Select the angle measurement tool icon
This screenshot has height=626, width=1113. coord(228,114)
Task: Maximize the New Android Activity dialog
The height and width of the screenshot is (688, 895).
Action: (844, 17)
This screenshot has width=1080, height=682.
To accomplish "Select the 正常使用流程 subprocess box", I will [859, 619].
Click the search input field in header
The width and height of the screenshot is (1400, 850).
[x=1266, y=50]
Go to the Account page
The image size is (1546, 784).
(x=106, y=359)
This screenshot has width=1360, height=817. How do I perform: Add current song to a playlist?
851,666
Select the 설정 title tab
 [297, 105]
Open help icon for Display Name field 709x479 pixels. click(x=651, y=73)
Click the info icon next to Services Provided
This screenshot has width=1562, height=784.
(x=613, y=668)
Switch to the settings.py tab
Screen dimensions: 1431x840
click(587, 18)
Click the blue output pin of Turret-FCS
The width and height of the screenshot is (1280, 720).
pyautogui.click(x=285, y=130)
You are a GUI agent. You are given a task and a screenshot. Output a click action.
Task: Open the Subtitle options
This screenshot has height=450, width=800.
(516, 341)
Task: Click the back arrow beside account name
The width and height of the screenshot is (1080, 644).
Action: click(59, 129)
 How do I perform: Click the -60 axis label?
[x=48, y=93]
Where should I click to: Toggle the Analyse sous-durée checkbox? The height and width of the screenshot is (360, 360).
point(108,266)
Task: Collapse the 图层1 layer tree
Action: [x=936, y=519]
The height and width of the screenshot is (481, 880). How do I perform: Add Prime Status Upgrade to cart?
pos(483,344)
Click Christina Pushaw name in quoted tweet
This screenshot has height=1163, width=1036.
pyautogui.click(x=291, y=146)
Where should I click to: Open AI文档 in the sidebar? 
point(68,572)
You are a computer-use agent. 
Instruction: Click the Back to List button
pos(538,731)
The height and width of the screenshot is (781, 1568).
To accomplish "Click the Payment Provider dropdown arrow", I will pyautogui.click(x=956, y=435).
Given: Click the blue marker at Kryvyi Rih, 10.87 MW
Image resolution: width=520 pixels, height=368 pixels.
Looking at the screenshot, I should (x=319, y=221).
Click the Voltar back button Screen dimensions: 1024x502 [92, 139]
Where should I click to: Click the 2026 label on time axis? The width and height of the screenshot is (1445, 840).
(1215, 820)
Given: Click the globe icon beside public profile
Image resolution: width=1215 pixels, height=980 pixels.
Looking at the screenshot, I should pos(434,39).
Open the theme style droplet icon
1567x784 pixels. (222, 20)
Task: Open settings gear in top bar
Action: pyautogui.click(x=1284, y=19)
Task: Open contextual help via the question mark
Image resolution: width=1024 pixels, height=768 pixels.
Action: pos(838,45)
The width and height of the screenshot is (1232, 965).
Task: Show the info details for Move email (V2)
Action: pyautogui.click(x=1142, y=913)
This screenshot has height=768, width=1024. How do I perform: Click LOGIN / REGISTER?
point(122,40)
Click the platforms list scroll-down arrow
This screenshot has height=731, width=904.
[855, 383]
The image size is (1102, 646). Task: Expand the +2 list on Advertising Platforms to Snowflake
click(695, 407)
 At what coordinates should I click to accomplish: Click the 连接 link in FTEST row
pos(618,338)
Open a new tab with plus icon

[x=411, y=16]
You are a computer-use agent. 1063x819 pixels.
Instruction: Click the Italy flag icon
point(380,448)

· · · · · · ·

• _WHAT THE EXERCISE ASKS_:
Go through the listing above and copy each line where the string "help" appears.

• _RESULT_:
Open help icon for Display Name field 709x479 pixels. click(x=651, y=73)
Task: Open contextual help via the question mark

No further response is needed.